-- STORED DATA follows --

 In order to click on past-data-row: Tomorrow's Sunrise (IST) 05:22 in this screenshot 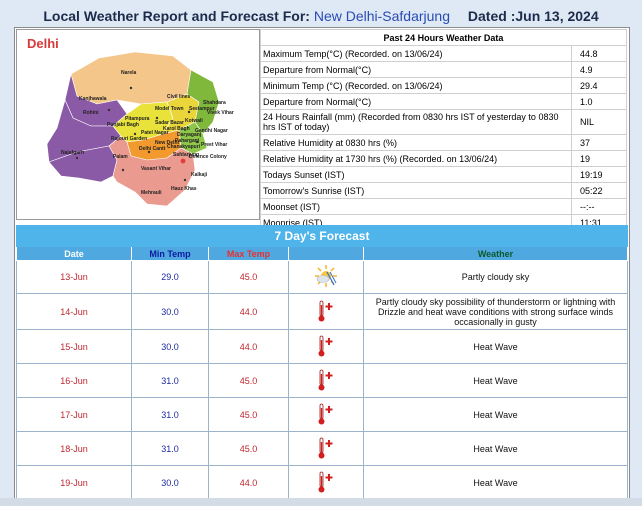, I will do `click(444, 190)`.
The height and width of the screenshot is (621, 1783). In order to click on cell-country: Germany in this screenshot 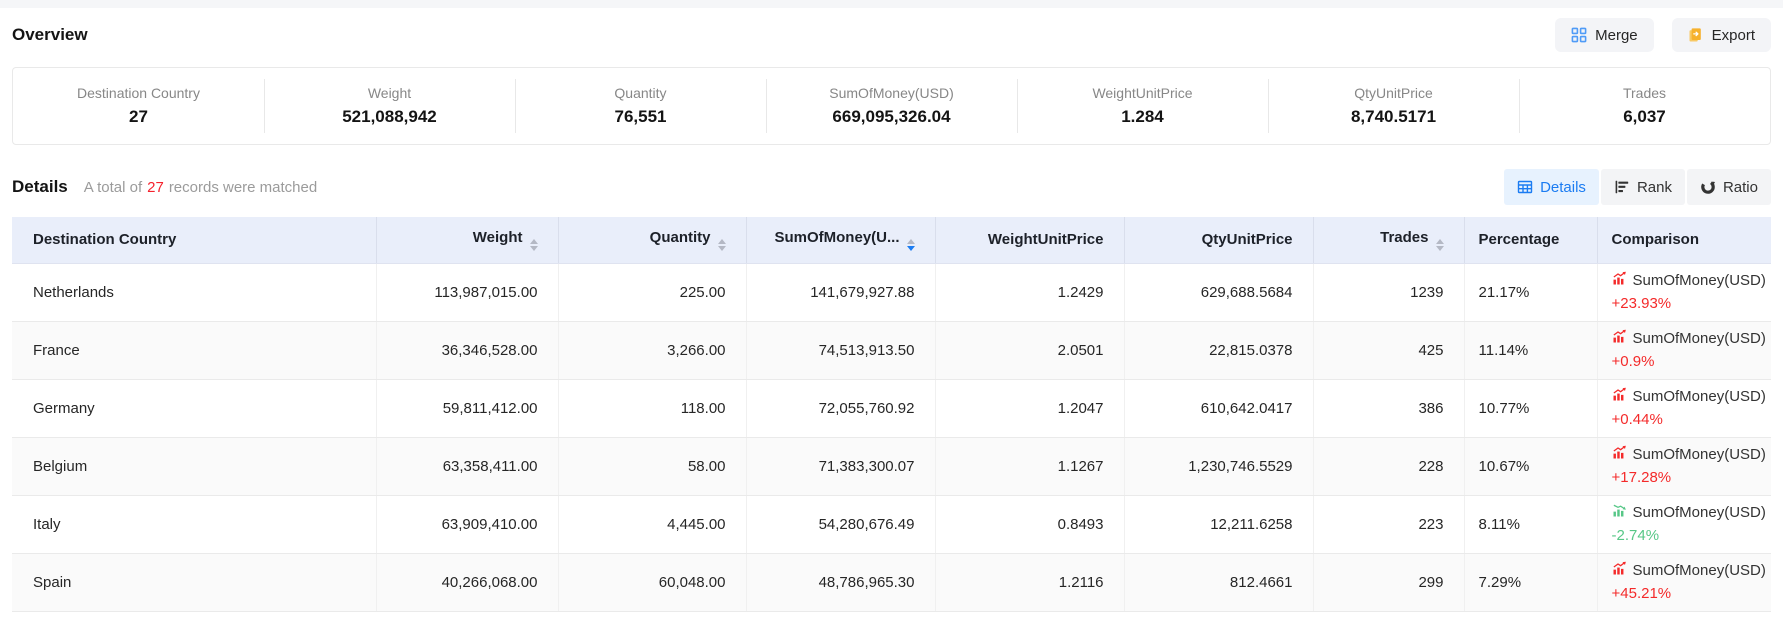, I will do `click(194, 408)`.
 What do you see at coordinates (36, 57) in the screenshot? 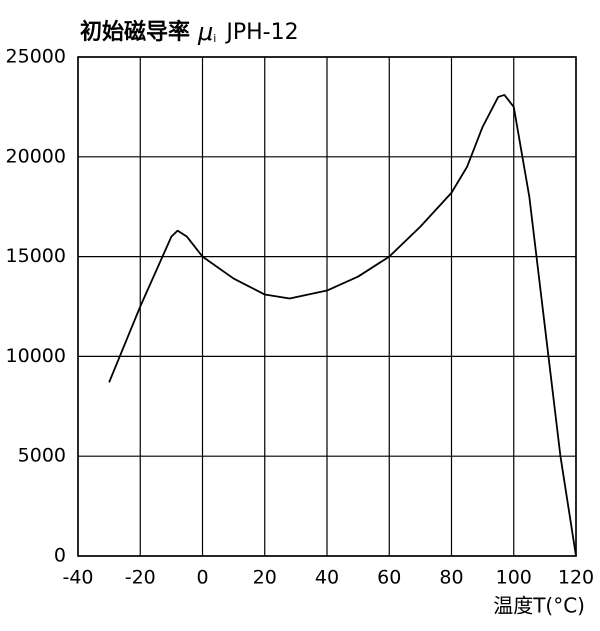
I see `y-tick-label: 25000` at bounding box center [36, 57].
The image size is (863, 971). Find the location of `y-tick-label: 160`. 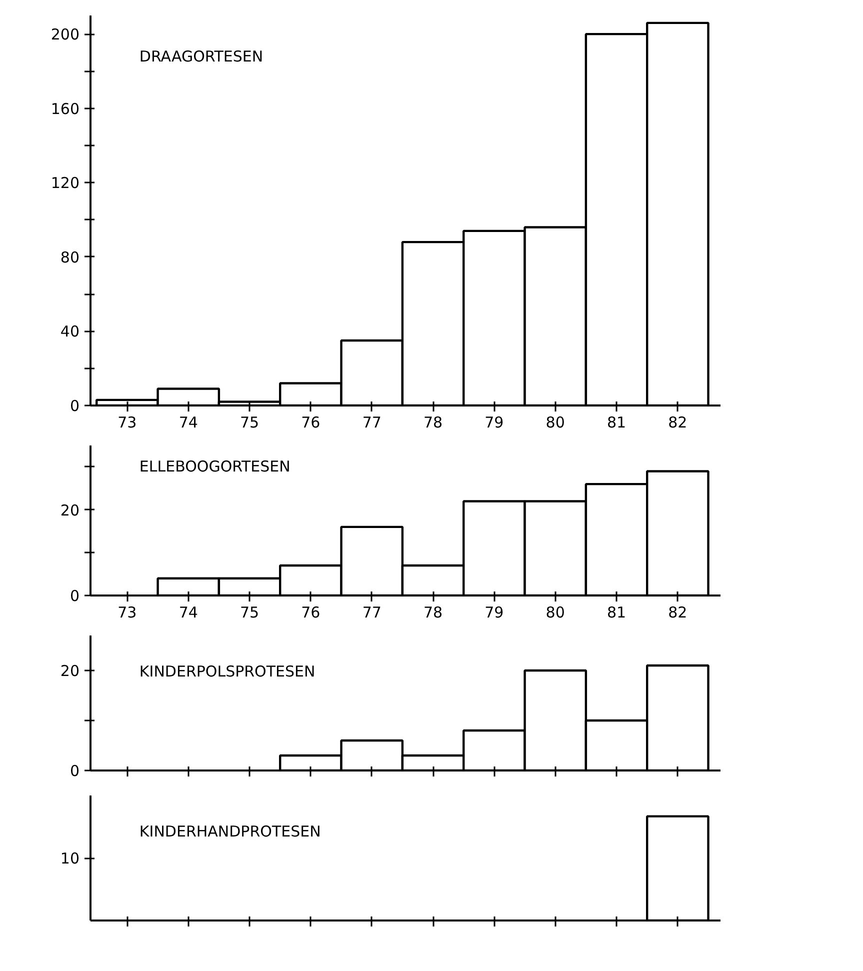

y-tick-label: 160 is located at coordinates (65, 109).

-- STORED DATA concluded --

PROBLEM DETAILS:
Rewrite everything from the line containing "The image size" down to the end of the material, switching "location" to "position" and keeping all else the same. Leave the pictures out.

ANSWER:
The image size is (863, 971). Find the position of `y-tick-label: 160`. 

y-tick-label: 160 is located at coordinates (65, 109).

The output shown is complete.